In this soliloquy, as Hamlet travels to England, he is met with something of a reflection of himself. Here is a young man who is fighting for a worthless piece of land in Poland. Still he is dedicated to achieve his goal, regardless of the cost. Hamlet compares himself to Fortinbras and is angry at his own lack of direction.

In Act Four, scene four, Hamlet's speech furthers the plot in strengthening Hamlet's resolve to avenge his father's death by comparing himself to Fortinbras. First Hamlet wonders what it is that has removed from him the drive to act on his father's murder: is it forgetfulness? Thinking about something too much? He notes that in over-analyzing the problem, he expects there is only a quarter of wisdom, but in truth, the other three quarters are made of cowardice on his part. He has taken enough time to "think things over."

Now, whether it be

Bestial oblivion, or some craven scruple

Of thinking too precisely on the event—

A thought which, quarter'd, hath but one part wisdom

And ever three parts coward—I do not know

Why yet I live to say 'This thing's to do,'

Sith I have cause, and will, and strength, and means

To do't. (IV.iv.41-48)

And he looks to Fortinbras for his proof.

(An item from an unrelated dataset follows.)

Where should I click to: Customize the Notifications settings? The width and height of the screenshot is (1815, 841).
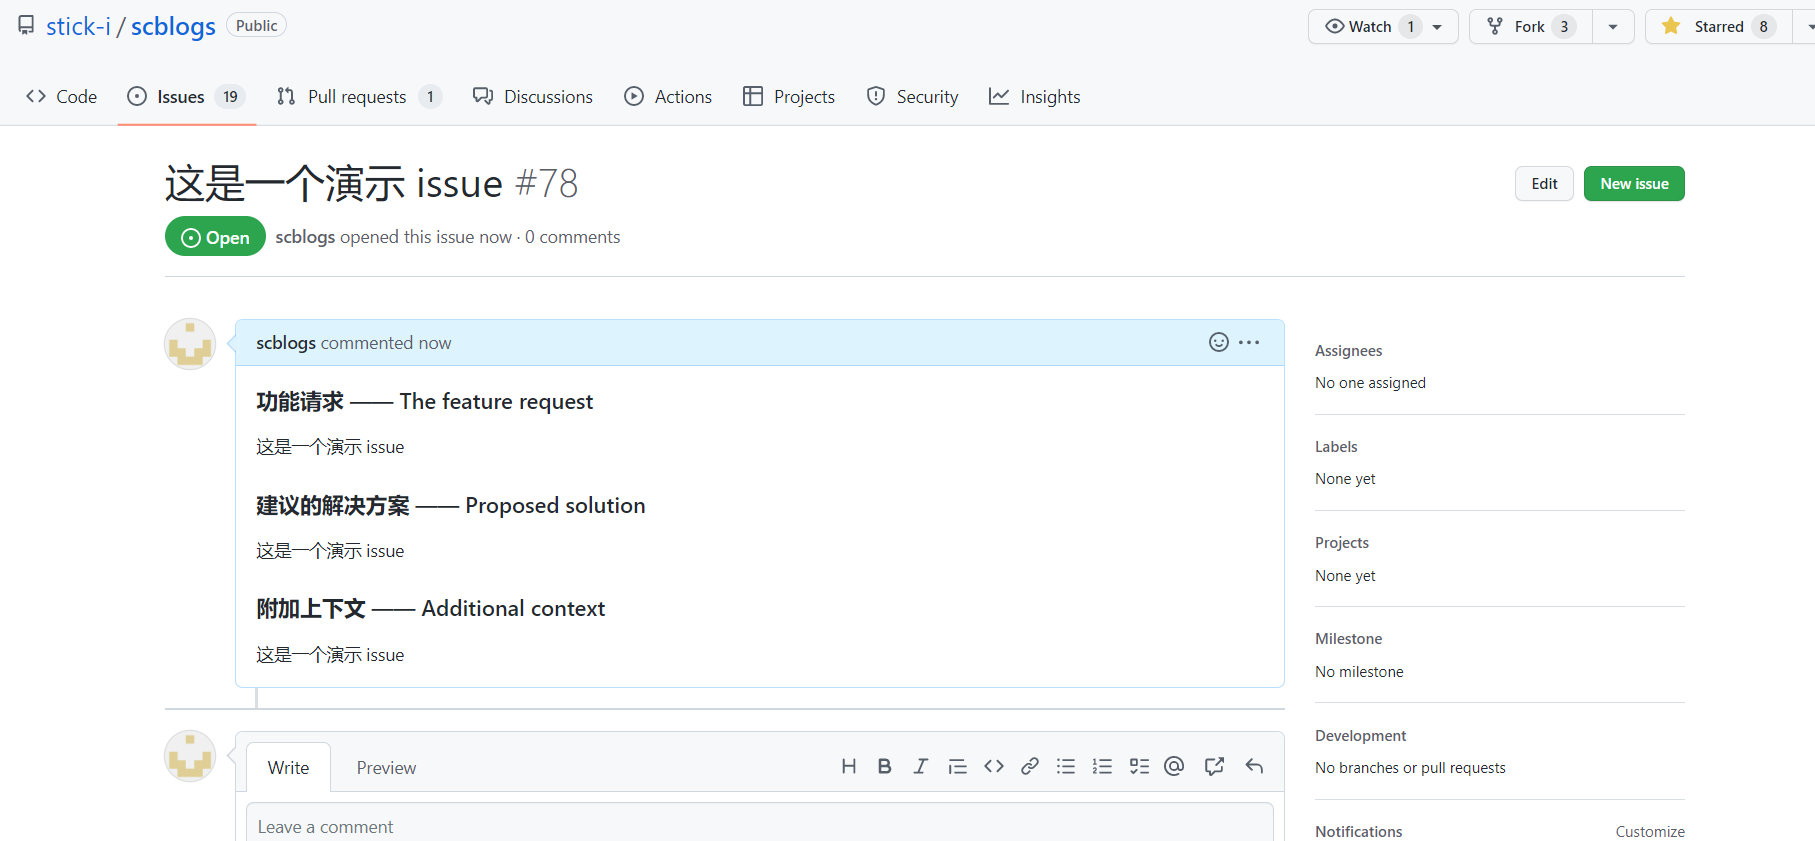(1649, 832)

Witness this army, of such mass and charge,

Led by a delicate and tender prince,

Whose spirit with divine ambition puff'd,

Makes mouths at the invisible event,

Exposing what is mortal and unsure

To all that fortune, death, and danger dare,

Even for an eggshell. (49-55)

Fortinbras and his army risk all. They face uncertainty and possible death for a piece of land worth about as much as an eggshell. Without as much reason as Hamlet—simply the belief that he must act—Hamlet notes that Fortinbras does all of this for the sake of honor:

When honour's at the stake. (58)

Hamlet then looks at his own situation. His father has been murdered; his mother ("a mother stained") has married the murderer and sleeps in an "incestuous" bed with the man. How, he wonders, it is possible that he, with more reason than Fortinbras, stands and does nothing. The prince is ready to sacrifice himself and twenty-thousand soldiers for next to nothing, for honor's sake. Hamlet recognizes that they make no big production of it: they are resolved to act, and casually...

...Go to their graves like beds (64)

But Hamlet, whose honor is also at stake (and lies in danger of crumbling), calmly walks about without getting any closer to avenging Old Hamlet's murder.

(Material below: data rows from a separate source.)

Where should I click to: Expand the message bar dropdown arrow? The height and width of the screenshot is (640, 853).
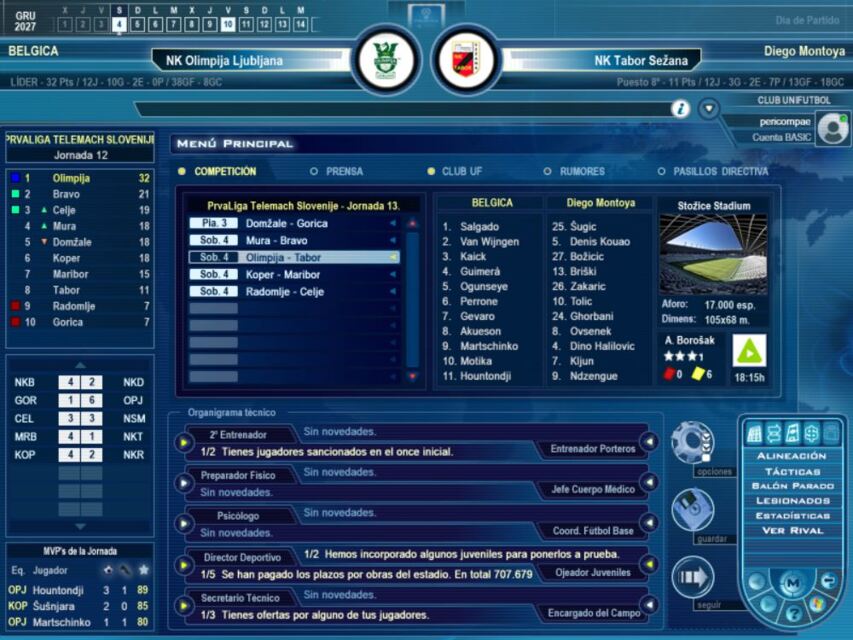click(x=709, y=109)
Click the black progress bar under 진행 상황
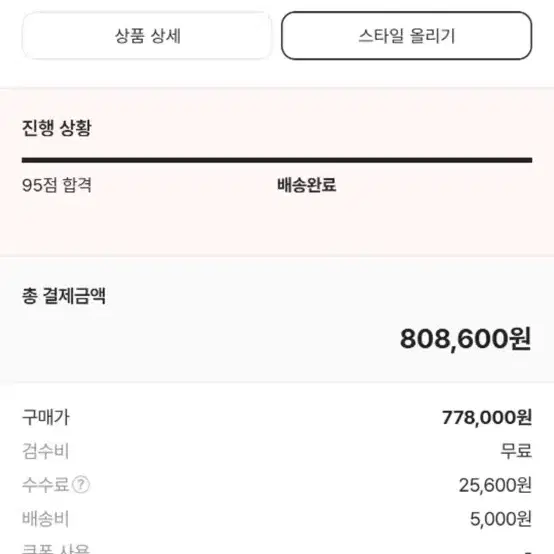 [277, 160]
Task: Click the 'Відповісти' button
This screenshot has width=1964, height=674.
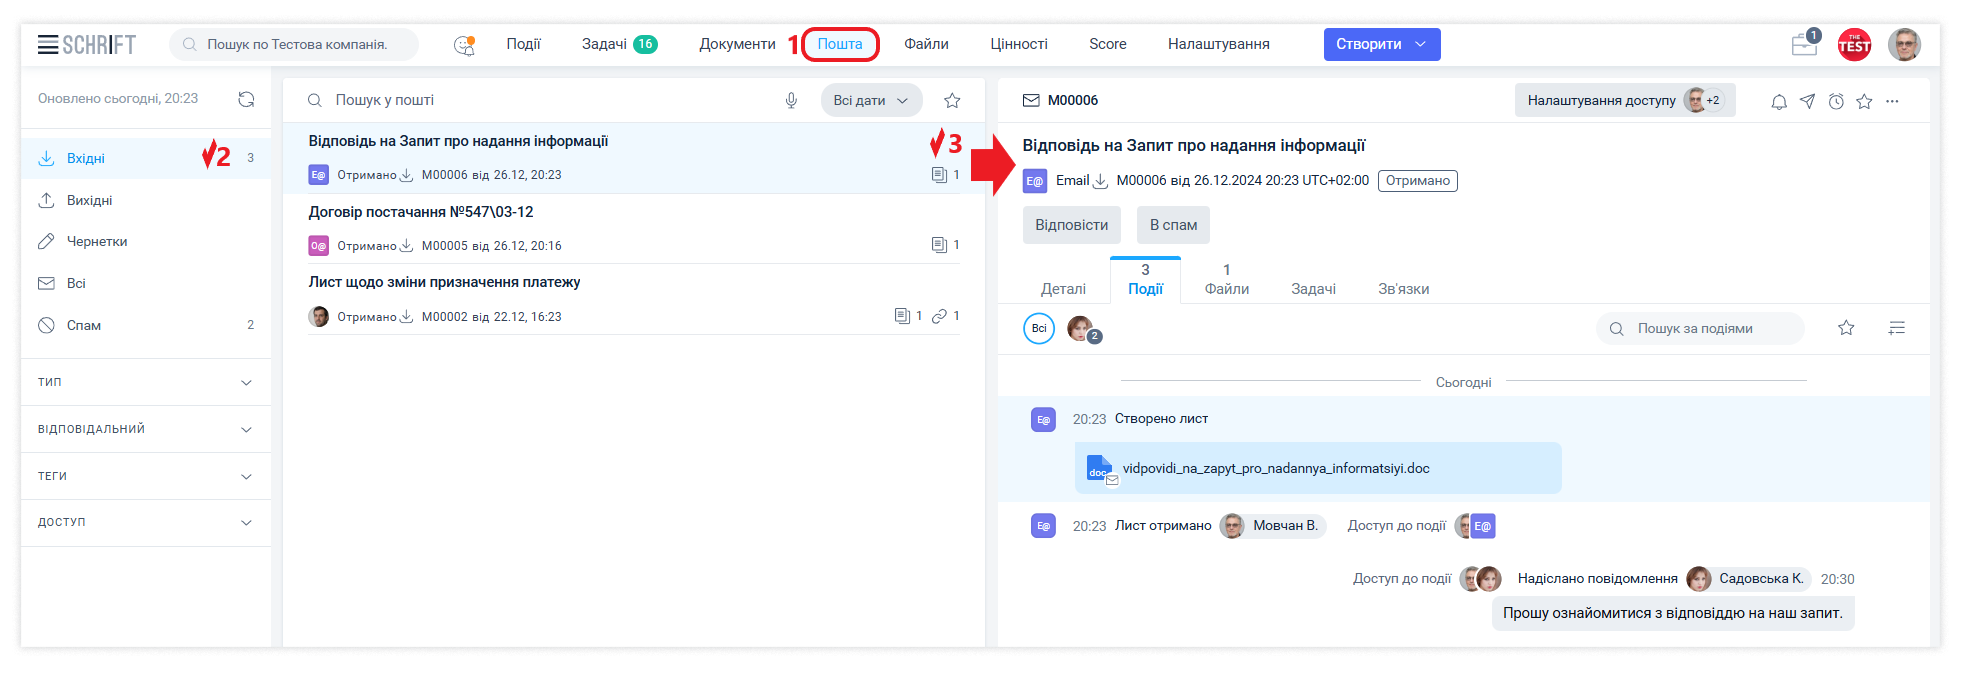Action: [1071, 225]
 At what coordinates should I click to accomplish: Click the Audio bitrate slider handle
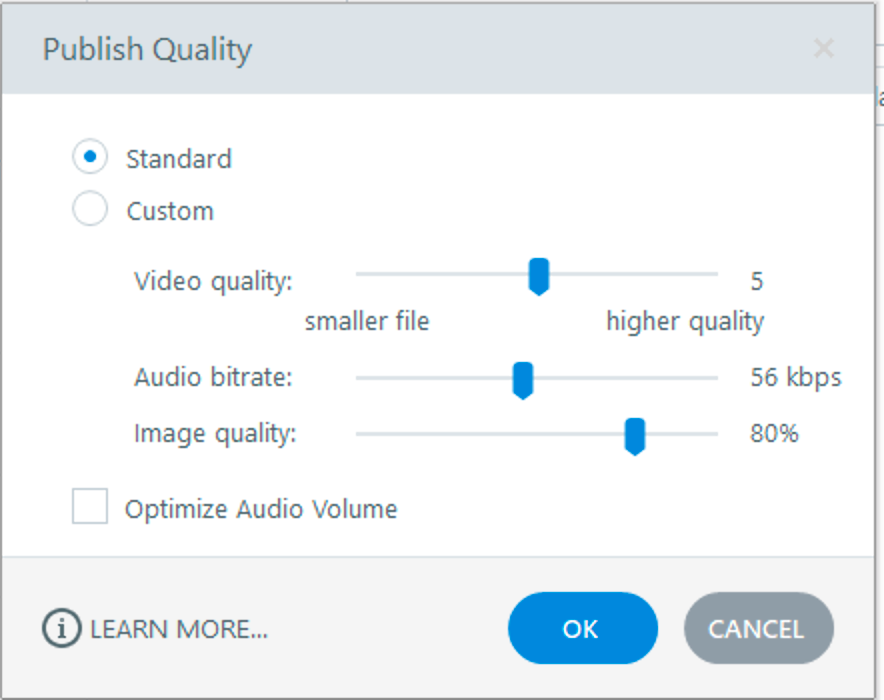tap(522, 380)
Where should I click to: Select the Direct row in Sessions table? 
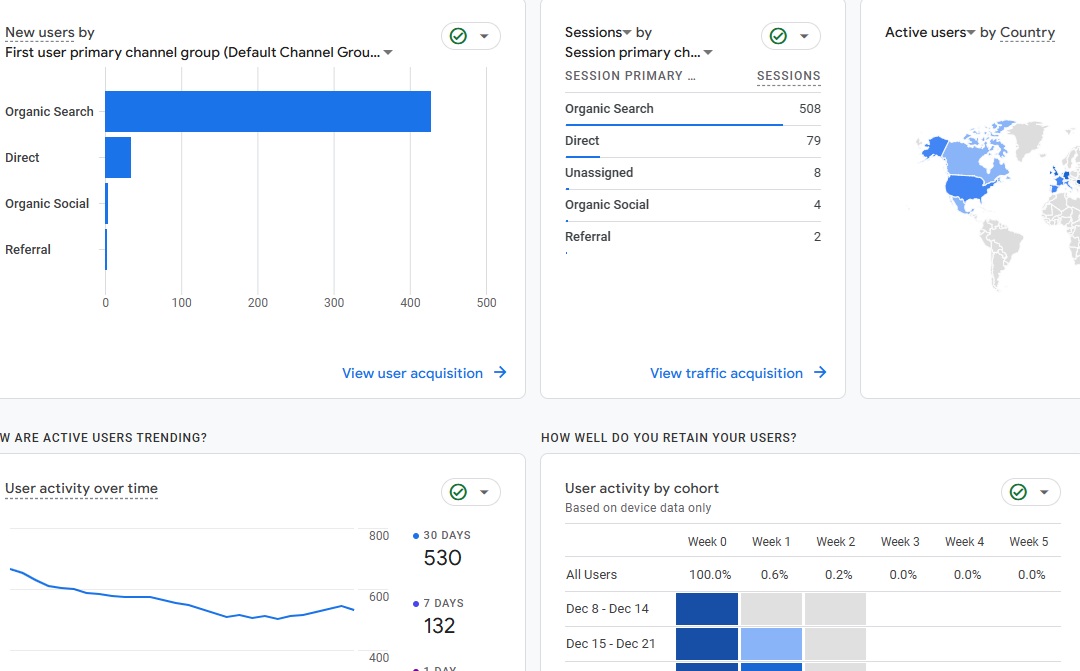pyautogui.click(x=582, y=141)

Besides advancing the plot, we learn about both Hamlet and Fortinbras. Both men have something to fight for. However, where Fortinbras is focused, Hamlet lacks direction and motivation. Hamlet is a good son who wants to do right by his father. He is a ethical man who is unhappy with his mother's incestuous behavior with Claudius. He is willing to work until he has reached his goal: and he can be hard on himself.

In terms of suspense, the soliloquy presents once again the question of what Hamlet will do now. The suspense is not has acute as in other parts of the play, but with new-found determination, some suspense is present as the audience waits for Hamlet to now move forward and hold Claudius accountable.